◆ **TASK**
Within the entries below, find every line that has the string "card", then copy it.

Stored records
━━━━━━━━━━━━━━━━━━━━

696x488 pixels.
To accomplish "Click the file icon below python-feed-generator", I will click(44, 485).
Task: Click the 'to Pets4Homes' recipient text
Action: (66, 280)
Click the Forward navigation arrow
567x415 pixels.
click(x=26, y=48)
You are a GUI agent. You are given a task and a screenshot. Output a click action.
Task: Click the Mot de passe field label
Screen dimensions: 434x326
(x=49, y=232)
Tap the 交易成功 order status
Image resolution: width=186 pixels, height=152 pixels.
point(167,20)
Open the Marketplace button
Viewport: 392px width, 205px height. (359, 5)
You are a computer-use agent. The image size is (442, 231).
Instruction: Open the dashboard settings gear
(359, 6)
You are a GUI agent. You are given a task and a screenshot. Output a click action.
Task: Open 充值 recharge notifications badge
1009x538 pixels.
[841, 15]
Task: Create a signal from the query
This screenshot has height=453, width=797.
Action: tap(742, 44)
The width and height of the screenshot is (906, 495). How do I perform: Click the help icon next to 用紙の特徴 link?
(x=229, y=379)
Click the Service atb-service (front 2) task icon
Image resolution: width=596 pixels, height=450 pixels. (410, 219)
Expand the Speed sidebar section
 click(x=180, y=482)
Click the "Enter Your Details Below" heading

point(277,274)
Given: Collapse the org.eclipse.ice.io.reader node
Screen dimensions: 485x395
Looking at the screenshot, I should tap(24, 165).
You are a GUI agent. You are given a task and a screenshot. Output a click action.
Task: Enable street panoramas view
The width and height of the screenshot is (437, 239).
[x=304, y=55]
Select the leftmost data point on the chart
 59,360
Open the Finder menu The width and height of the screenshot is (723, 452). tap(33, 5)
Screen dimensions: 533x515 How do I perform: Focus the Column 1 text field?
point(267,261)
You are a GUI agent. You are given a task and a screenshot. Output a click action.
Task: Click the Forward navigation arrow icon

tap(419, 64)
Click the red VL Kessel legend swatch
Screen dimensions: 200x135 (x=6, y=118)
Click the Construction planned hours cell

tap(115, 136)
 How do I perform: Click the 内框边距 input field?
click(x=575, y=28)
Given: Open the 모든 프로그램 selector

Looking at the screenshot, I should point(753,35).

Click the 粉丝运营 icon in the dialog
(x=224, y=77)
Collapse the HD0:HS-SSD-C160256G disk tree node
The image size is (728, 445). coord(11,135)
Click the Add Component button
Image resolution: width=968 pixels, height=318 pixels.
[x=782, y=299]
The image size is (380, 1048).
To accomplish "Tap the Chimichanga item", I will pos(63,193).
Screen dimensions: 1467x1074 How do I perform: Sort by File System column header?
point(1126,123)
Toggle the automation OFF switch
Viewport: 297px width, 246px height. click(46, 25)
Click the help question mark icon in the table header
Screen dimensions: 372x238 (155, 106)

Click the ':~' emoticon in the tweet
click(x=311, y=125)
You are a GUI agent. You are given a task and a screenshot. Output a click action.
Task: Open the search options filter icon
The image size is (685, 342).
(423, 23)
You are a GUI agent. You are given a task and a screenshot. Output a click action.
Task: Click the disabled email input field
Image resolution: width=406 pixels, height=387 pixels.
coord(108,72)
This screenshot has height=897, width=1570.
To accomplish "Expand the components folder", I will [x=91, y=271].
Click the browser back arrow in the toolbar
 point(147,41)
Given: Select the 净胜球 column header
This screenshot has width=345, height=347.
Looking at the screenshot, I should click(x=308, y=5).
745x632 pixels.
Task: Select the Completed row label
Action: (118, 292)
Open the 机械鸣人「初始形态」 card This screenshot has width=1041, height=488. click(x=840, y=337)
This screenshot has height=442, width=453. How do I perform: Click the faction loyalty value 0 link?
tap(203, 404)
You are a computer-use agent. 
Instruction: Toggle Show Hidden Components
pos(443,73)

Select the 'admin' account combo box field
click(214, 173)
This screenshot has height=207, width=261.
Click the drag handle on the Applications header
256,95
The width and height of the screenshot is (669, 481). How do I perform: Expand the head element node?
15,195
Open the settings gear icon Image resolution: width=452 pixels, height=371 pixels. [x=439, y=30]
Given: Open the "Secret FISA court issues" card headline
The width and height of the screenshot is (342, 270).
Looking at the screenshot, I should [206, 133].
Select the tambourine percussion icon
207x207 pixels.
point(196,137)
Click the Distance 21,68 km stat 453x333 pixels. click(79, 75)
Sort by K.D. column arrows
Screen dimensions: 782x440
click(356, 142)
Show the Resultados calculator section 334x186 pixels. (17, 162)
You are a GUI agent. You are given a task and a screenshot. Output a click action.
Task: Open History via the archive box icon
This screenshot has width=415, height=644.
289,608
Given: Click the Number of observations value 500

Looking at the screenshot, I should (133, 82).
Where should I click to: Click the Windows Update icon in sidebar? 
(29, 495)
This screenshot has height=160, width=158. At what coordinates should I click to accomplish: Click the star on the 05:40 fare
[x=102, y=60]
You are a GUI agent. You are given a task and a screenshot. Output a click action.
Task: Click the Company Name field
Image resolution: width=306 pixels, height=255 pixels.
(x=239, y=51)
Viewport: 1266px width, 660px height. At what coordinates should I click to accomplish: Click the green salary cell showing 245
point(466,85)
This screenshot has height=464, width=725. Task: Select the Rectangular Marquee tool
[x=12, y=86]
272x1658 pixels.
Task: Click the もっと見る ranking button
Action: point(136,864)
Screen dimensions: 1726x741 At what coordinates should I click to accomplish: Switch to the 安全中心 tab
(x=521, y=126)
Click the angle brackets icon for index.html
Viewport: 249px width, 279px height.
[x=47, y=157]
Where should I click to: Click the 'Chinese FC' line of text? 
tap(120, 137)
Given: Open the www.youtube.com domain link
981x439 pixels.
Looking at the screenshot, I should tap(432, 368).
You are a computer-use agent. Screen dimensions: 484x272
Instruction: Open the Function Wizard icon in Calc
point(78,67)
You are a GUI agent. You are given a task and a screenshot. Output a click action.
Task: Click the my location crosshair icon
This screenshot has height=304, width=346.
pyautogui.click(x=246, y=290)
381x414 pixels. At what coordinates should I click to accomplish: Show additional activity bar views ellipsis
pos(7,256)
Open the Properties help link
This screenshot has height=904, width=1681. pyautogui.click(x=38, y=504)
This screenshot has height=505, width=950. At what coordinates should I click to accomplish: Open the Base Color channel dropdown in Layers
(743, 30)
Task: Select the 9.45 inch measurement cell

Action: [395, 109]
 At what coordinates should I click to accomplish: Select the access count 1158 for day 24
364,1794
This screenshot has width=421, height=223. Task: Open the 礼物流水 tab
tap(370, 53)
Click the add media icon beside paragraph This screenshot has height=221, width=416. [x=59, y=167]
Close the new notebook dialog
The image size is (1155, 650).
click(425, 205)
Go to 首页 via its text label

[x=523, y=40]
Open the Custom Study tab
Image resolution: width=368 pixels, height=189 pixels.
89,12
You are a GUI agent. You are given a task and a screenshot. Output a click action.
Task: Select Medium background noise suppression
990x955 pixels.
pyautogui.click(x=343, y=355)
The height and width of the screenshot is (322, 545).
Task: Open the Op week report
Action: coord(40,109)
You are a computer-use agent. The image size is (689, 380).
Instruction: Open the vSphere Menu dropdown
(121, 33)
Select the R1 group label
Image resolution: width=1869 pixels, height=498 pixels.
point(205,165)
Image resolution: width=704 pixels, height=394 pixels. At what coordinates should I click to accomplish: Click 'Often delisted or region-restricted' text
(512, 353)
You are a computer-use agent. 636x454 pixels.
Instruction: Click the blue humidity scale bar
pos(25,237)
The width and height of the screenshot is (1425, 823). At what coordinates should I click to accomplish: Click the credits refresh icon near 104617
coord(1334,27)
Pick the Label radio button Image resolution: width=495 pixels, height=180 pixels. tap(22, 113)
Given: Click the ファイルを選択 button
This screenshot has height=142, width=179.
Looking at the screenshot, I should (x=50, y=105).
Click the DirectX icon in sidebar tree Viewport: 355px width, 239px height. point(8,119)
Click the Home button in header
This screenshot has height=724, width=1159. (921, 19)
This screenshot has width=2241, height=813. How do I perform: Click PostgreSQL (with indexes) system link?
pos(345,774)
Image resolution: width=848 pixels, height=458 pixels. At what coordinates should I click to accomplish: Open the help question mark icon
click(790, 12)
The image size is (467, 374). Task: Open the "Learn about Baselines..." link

━━━━━━━━━━━━━━━━━━━━

◆ **TASK SOLUTION**
Open the 机械鸣人「初始形态」 card This screenshot has width=1041, height=488. click(x=840, y=337)
Given: Open the "Secret FISA court issues" card headline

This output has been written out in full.